Message from @ManAnimal
Discord ID: 640582459804745739
thanks @Marushia Dark i knew i'd get an intelligent answer
The procedures are opaque if you don't speak legalize, but judges will usually go easy on you as a pro-se litigant specifically cuz you're not trained. Honestly, in some cases, you're better off just operating the way you think the justice system OUGHT to work and let them worry about how to parse it into the rules. The only real exception to this is jurisdiction and capacity, which most people don't know about and that's where they get fucked is they presume they're supposed to be there and that the charges apply to them
i was appauled that courts in the same state, even adjacent counties could be so radically different
> i was appauled that courts in the same state, even adjacent counties could be so radically different
Yep
that's a weird card
yeah, i can see lack of standing throwing people as well
but it was also an education; i couldn't figure out why he premptively sued me at the time but then i realized once he made it a civil case t hat looked like a breach of contract, it made counter-suing for tort almost impossible
Legalese exists because the law must be precise, the same way engineering jargon exists. The problem is, it sounds like English but means very different things, even with simple words you think you understand. That's where people get fucked and it's that part I try to help people grasp
oh that is most certainly true. i always get annoyed when people don't recognize that every utterance can and will be interpreted at least 3 ways you never considered
The biggest issue is one I touched on earlier - the difference between legal and lawful. Most people think that just cuz a law is on the books it applies to them
nope; anti-trust for example
And this is why the justice system doesn't seem to work the way you think it should
customers are NOT competitors; you don't have standing
well, that is part of it
the other part are the changes made during Obama
ARD
For me personally, I have a certain vengeance towards the traffic code, since I got fucked by them for not knowing what I was doing.

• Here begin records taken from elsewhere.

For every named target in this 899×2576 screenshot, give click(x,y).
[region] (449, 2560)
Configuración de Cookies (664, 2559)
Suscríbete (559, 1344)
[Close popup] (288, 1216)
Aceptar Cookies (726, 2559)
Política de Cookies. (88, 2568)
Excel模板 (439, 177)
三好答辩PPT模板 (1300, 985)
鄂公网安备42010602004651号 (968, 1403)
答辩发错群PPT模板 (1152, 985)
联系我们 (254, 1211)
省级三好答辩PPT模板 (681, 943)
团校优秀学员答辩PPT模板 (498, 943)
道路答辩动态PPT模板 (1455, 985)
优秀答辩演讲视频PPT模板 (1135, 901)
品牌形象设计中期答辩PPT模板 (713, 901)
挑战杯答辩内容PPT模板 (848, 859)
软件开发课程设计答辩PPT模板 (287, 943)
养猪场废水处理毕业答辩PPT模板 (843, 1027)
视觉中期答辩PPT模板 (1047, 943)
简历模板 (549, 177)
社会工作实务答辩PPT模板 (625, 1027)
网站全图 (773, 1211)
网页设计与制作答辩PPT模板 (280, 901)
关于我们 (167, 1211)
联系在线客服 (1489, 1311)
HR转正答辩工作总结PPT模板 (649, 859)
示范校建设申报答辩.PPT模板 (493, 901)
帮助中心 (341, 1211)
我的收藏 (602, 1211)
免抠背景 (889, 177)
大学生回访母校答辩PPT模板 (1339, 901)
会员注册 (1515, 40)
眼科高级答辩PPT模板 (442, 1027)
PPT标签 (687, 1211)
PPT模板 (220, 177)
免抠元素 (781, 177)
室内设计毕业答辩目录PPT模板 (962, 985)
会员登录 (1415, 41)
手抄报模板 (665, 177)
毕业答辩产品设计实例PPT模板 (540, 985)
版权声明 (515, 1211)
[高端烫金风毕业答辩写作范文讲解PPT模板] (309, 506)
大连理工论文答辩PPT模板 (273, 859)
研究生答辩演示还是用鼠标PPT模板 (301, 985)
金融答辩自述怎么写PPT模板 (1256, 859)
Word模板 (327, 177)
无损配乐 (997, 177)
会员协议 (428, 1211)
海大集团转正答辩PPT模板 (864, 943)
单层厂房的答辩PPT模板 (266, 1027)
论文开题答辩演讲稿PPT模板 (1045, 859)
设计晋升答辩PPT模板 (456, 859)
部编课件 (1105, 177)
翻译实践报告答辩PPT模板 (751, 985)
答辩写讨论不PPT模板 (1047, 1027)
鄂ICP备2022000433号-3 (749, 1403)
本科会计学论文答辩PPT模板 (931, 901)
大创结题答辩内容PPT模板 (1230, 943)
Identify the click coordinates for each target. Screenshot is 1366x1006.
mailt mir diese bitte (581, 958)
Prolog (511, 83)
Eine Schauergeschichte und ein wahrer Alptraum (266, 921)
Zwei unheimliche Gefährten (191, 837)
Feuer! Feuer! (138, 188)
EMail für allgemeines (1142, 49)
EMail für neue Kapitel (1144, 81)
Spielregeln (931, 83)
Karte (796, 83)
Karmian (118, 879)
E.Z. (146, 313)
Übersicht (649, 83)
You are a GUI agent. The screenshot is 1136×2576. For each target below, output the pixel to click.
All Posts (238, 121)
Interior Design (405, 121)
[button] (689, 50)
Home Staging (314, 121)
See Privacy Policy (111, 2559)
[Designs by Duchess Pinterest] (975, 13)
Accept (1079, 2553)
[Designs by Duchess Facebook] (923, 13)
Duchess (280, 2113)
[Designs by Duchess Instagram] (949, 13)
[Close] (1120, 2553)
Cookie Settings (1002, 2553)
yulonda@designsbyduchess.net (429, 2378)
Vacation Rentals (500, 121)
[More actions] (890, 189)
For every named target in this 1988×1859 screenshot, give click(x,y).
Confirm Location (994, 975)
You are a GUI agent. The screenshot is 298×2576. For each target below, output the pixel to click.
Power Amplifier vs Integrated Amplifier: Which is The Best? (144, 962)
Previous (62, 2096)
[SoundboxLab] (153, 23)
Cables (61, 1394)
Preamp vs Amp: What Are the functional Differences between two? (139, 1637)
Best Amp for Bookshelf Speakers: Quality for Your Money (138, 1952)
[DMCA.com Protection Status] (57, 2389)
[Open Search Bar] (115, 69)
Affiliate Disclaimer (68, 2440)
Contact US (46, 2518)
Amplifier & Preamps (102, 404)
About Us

Or rather, I knew what I was doing, but didn't stand up for myself on what I knew
ARD was supposed to save the courts money by avoind expensive trials but in reality, it just opened the door to victim culture
3x i was given the choice to pay he 4k or goto trial; i refused to pay him
but the prep for the trial was MORE expensive
I enjoy legal dramas. One of my favorite lines comes from the show "Fairly Legal," which says: "We go to court because we can't solve our own problems."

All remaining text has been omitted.